# What to produce
With pictures left out, set down exactly the lines that begin at the one containing "You are a computer-use agent. Image" and end with the last line of the entries below.
+++ Extracted information
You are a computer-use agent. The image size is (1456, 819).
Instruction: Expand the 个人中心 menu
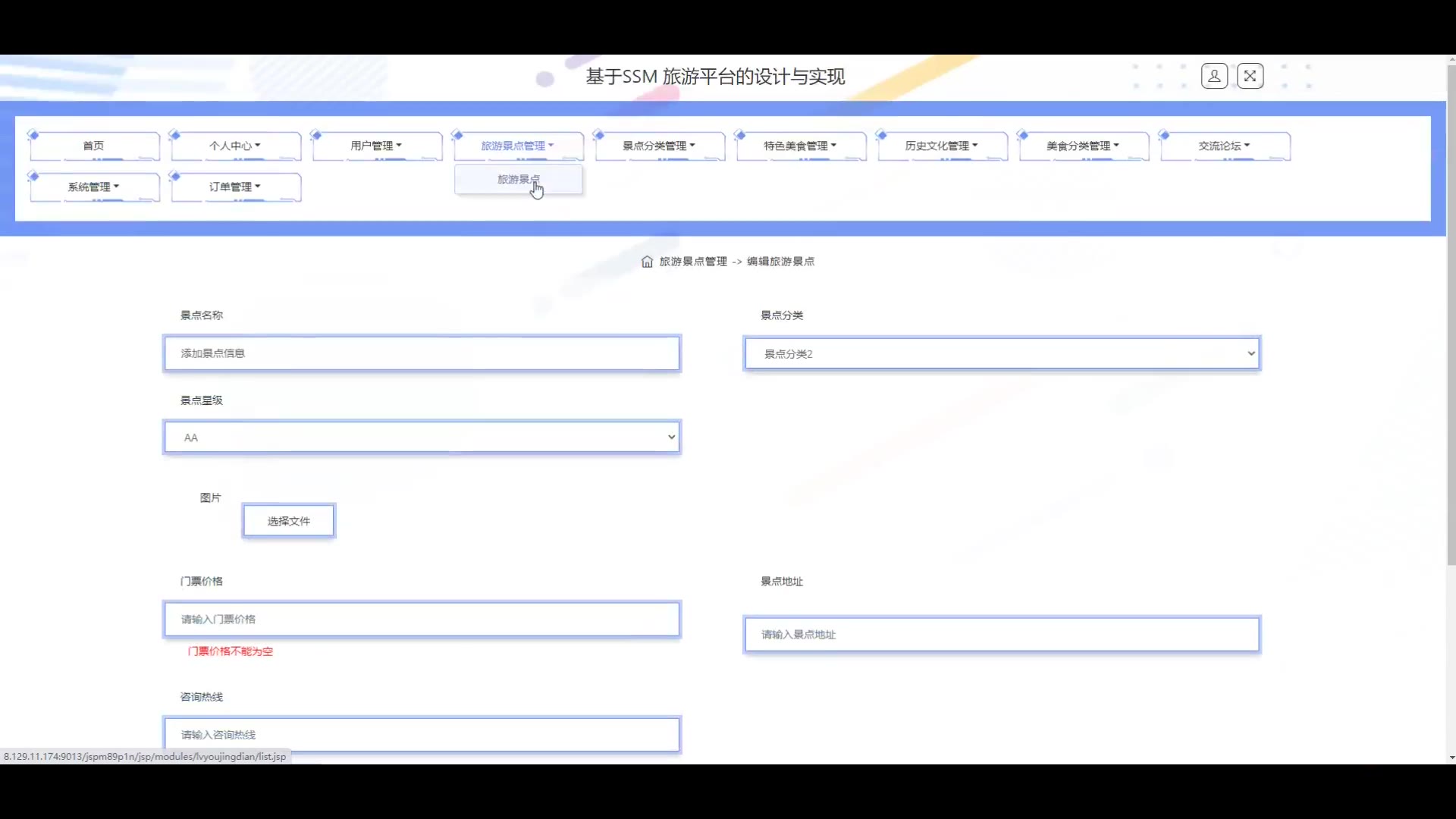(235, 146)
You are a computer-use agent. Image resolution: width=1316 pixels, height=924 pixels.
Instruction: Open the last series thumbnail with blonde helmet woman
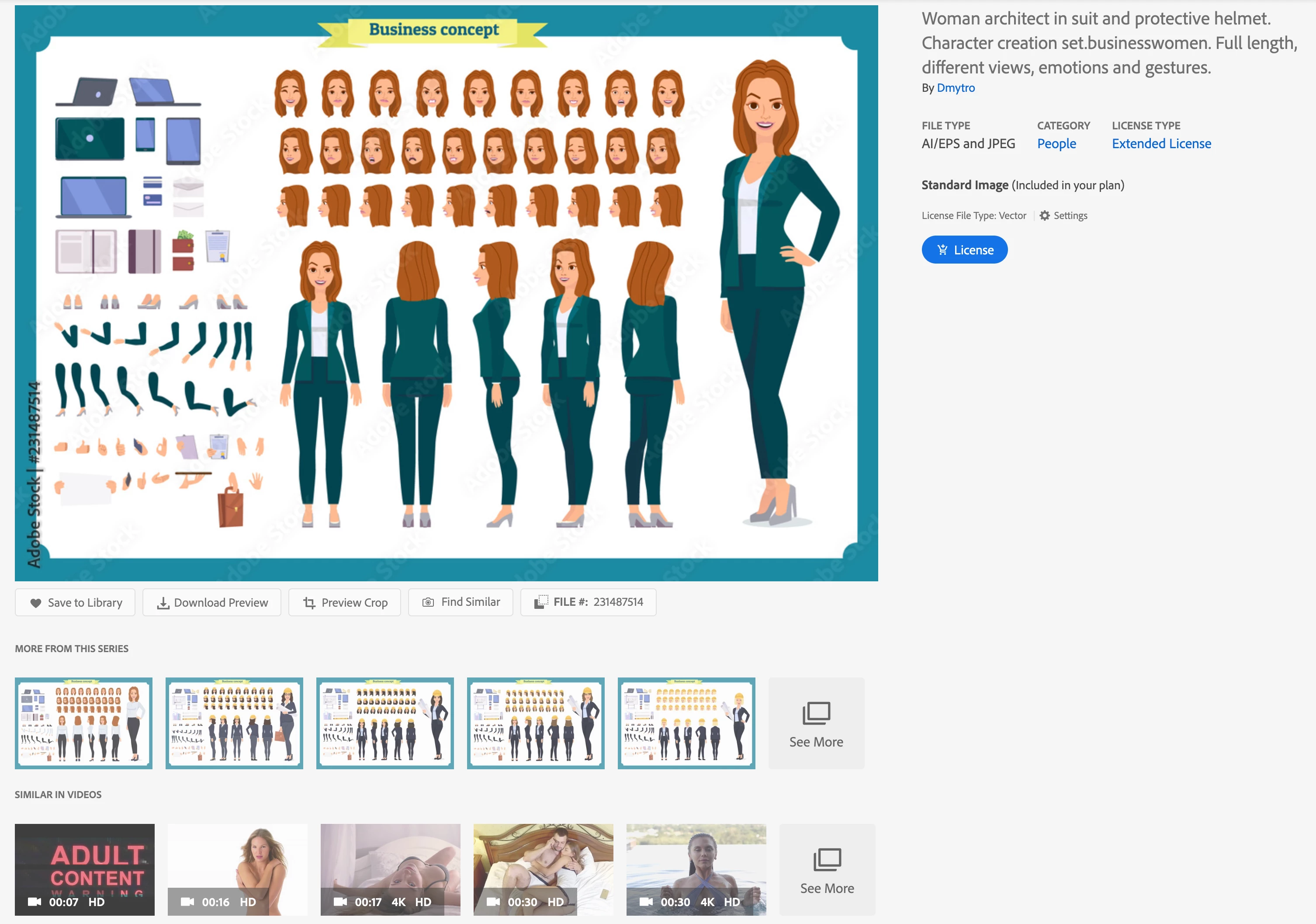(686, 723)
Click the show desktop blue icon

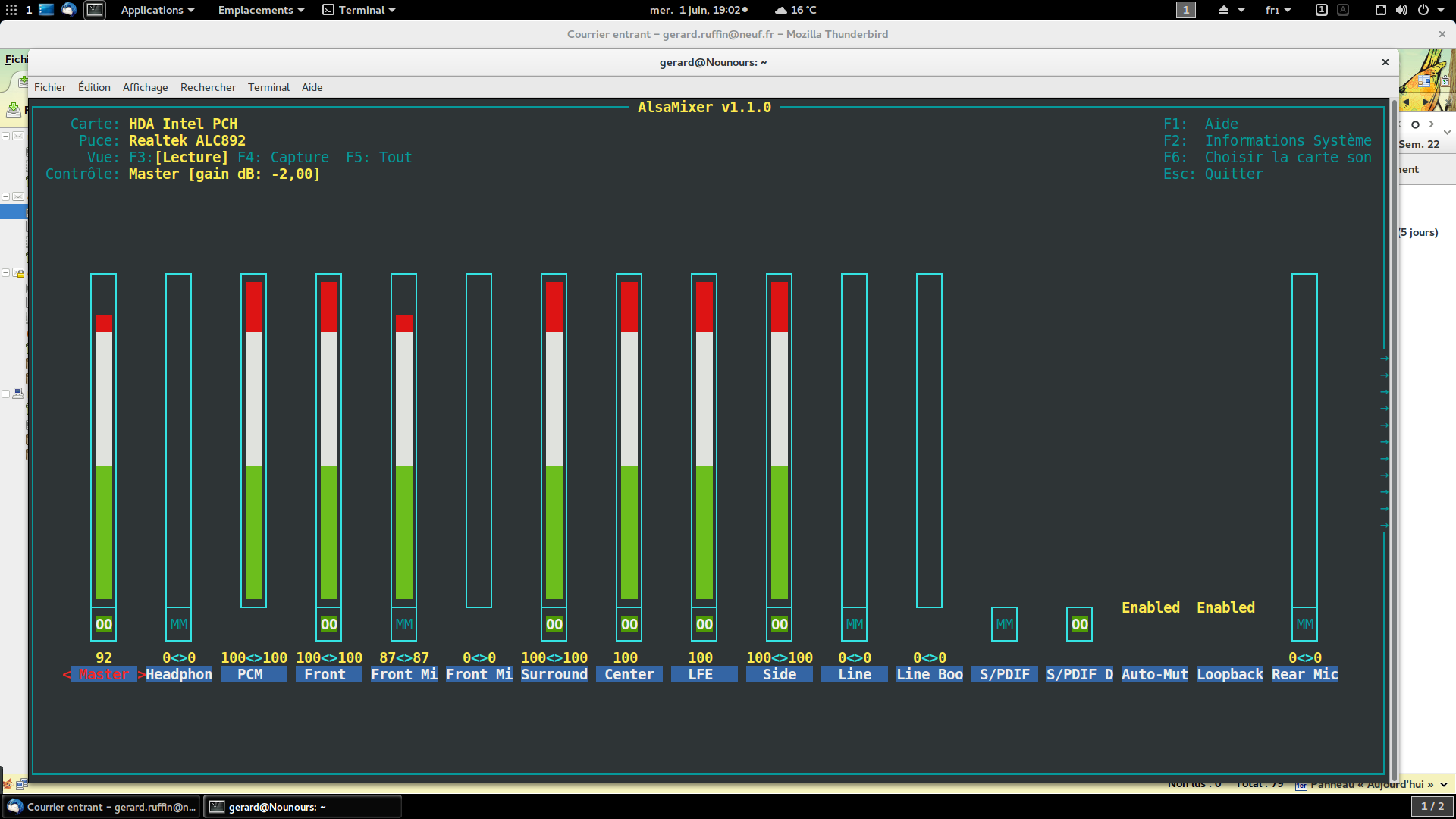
++++++
# Answer to this task
You are a computer-use agent. Image resolution: width=1316 pixels, height=924 pixels.
Instruction: Open the last series thumbnail with blonde helmet woman
(686, 723)
Click the show desktop blue icon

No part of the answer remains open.